The term “connected car”* is one of the most intensely debated buzzwords these days. There is no doubt that it will shape the future of the automotive industry, but how? Are consumers going to pay for it (and what is “it” anyway)? How will it impact the underlying revenue and profit pools? In addition, what will determine who will benefit from changes in automotive profit pools?
These are the questions we often hear from clients in the automotive, telecoms, technology, and insurance industries, among others, who are impacted by the connected car. We intend to address these questions in this report. We have conducted significant primary market research with 2,000 car buyers across four geographies and have built a proprietary feature-level market model to separate fact from fiction and create a quantified understanding of value chain dynamics.

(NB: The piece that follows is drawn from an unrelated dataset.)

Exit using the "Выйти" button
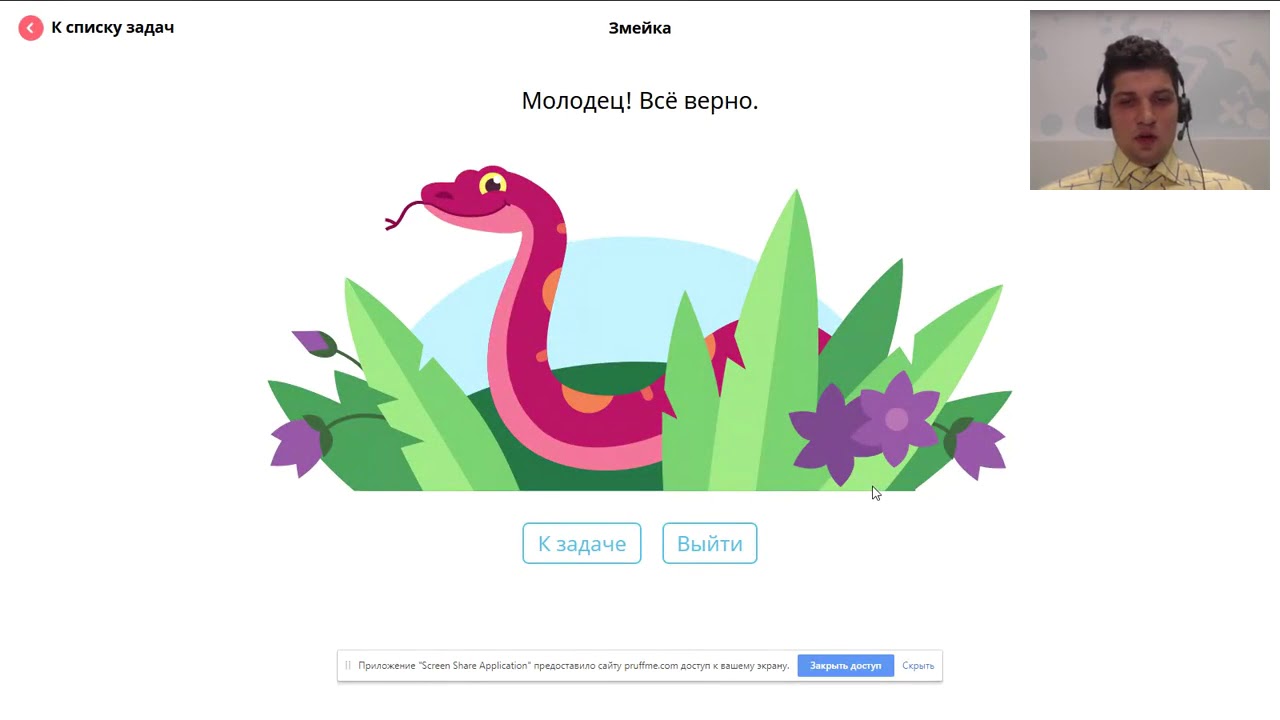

There are manifold definitions that are used when referring to the connected car. In this report, we include all use cases for passenger cars that build on processed information between vehicles and their environments. These use cases can be clustered along four relevant functional groups with particular relevance to passenger cars – each with its own value proposition, set of affected players, and projected evolution: in-car content and services, vehicle relationship management (VRM), insurance, and driving assistance. In regard to a timeframe, the report focuses on the upcoming years until 2020. Therefore, it includes several significant innovations but excludes the next potential revolution, which is likely to result from a massive rollout of (semi)autonomous vehicles.
As connectivity becomes an integral part of an automobile’s value, companies from industries that may have seemed unrelated to the automotive industry just a few years ago will likely become key players. As a consequence, original equipment manufacturers (OEMs) and other traditional players may see shifts to their pieces of a pie that is getting more complex but not necessarily significantly bigger.